The Flames of Love
Caitlan Hobbins (University of New England)
It had been years since I’d seen The Curly-Haired Boy. We’d both gotten older: I had smile lines and the errant grey hair; he’d lost some of his youthful muscle and instead gained a mouthful of silver fillings I could see when he offered a polite smile. But those eyes had stayed the same deep blue they had been on that last day. And I couldn’t lie to myself and say I wasn’t slightly entranced by them, even now. How had so many other things changed, but his eyes were still the same? There was still a part of me, it seemed, a small, quiet part, that could remember what I had felt for The Curly-Haired Boy. And the secret we held between us had wrapped up that childish, fluttering love inside of it. He had never spoken about it, not in years, and I only mentioned it to people who were completely unconnected to us both. It had become an anecdote, a hapless, comedic one at that, and not the life-altering incident I once feared it would become.
It was the end of my six-year, one-sided love affair. The so-called culmination of pining, longing, light stalking, and years of consecutive disappointments. This entanglement between myself and the middling heighted, somewhat athletic, Curly-Haired Boy had been brewing in between the crusts of my body, like a volcano in the folds of the earth. Despite seeming dormant on the outside, I knew that, within, I would broil at the thought of being in the same room as him, let alone stand in his orbit. I had seen his face endlessly in my dreams and rehearsed so many conversations that it was difficult to pick my favourite. None of these had ever converted into anything tangible, but I was content to leave things be—nothing ventured, nothing gained, but nothing lost either.
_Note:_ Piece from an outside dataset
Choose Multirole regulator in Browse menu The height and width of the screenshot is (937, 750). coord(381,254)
It seemed set to remain that way, even as I entered my final year of high school.
So, like all miracles, this one began with a prayer. A silent one, uttered by a girl who was about as visible to the male species as their reflection was to a bat.
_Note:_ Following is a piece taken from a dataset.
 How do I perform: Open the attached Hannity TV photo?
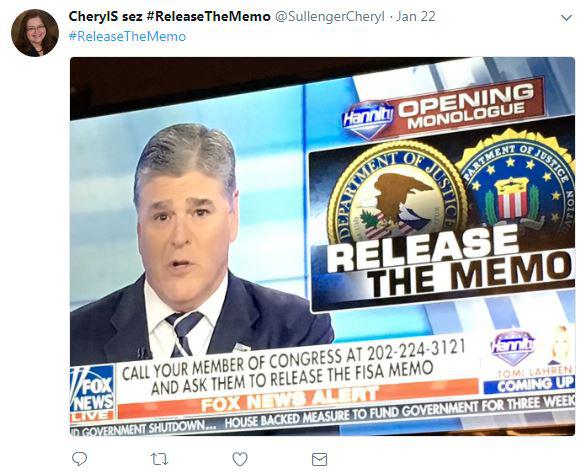click(322, 246)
We sat in a grade-wide circle, each person touching knees with the next. With an elbow here, and a lunge there, I had managed to sit directly across from The Curly-Haired Boy. Through the 47 pairs of knees that lay between us, I could feel a buzzing in my legs. Two by two, we students were made to silently stand, take one of the markers from the table and sketch our names, along with a short prayer. It was the last in a series of torturous exercises designed to bring us closer to God, which for some reason involved a lot of sharing our feelings and feel-good documentaries. There was a conga line at some point, but this had been frowned upon. How were we meant to know that the disciples didn’t choose to travel that way?
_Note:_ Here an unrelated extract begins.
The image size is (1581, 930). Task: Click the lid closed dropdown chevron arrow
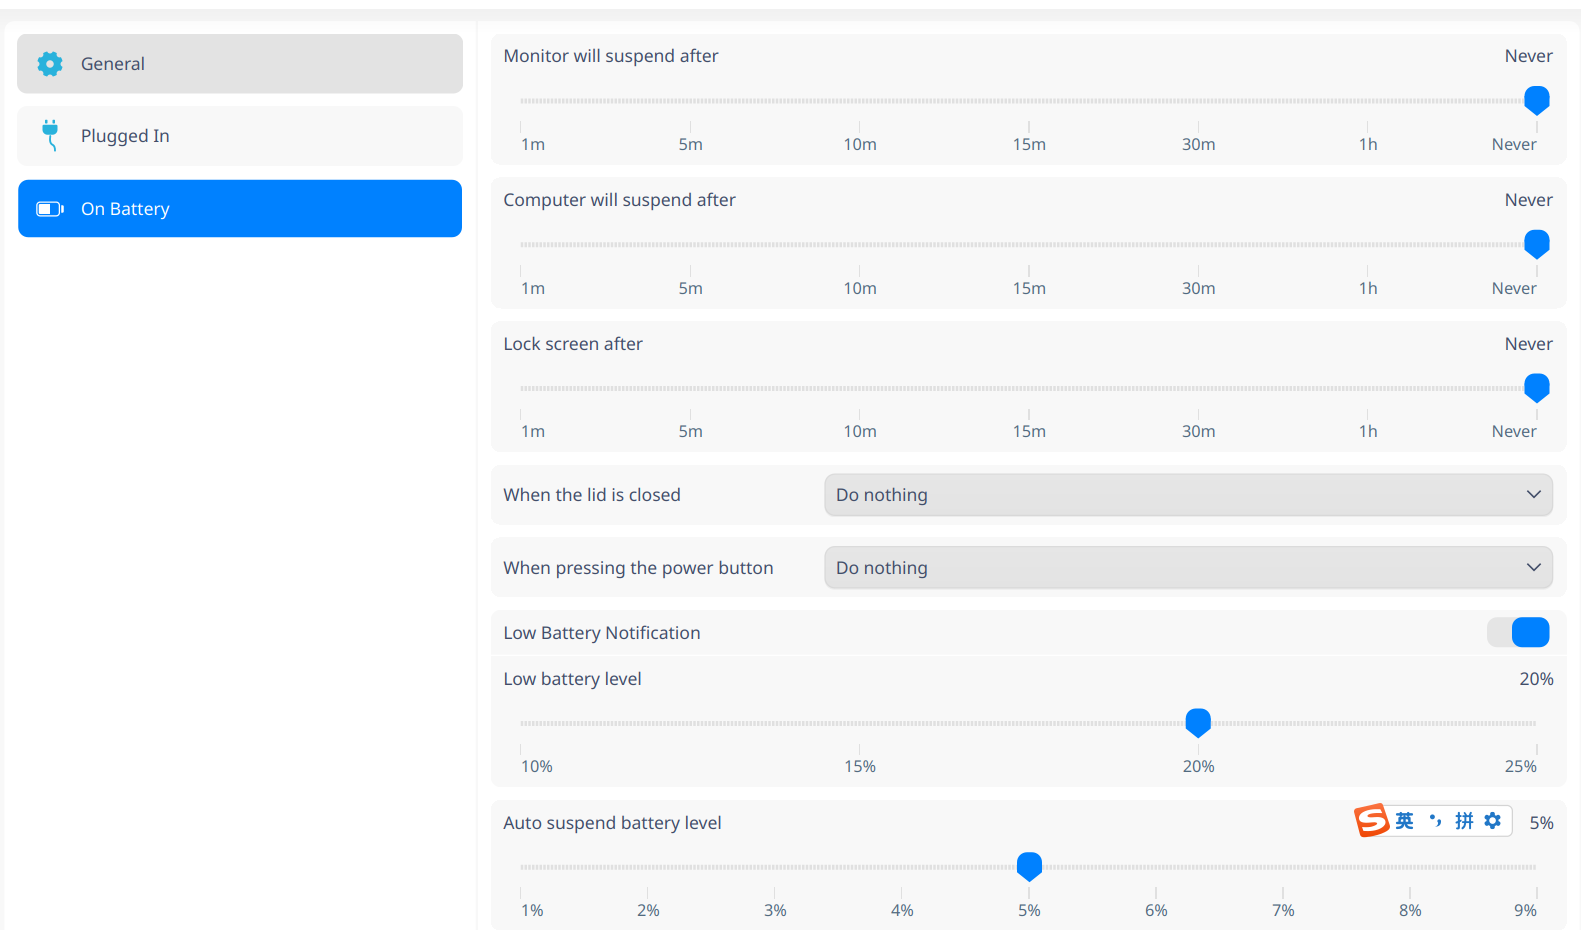1533,495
I watched the monotonous, rhythmic movement of my peers: stand up, walk to the sacred white tablecloth, scrawl something meaningless then return to the cocoon of your similarly aloof peers. It was easier to pretend it meant nothing; you could happily stand in a line at the back as the more religious kids openly impressed. Still, there was something inherently farcical about writing on a tablecloth as an almost-adult, even more so when it is done in the name of some deity. All those warnings in junior years not to doodle what you liked on whatever surface you liked seemed foolish now. Perhaps it was an enaction of Moses, carving the commandments, or taking a page from whoever wrote the Bible, but with something teenagers could realistically handle. No matter how addled by hormones they were, they could all still spell their names, right?
The gulf of space in the prayer circle was sliced by a table, with two candles and a crisp white tablecloth atop it. A woman, Mrs Lynn dressed in the vestal garments of all educators coerced into spending more time with their charges than they had ever bargained for, swished forth to protect two tall candles from the sticky breeze. I wish I could say I was mesmerised by how the flames ate at the wick, scattering black dust onto the clean white fabric, but I was doing what I had always done. How could I help it? It was criminal how the lines of The Curly-Haired Boy’s face were almost lyrical, like a poem of the face, and far too much for a boy of only 17. Blissfully occupied, I awaited my turn to add “John 14:9” to my signature as children were whittled down, tattooing the tablecloth with some other banal quotation. As the invisible force calling each student rise ticked around, a realisation dawned:
If I timed this correctly, I would be able to stand at the altar in the same moment as The Curly-Haired Boy. I could stand across from him and everyone would be watching.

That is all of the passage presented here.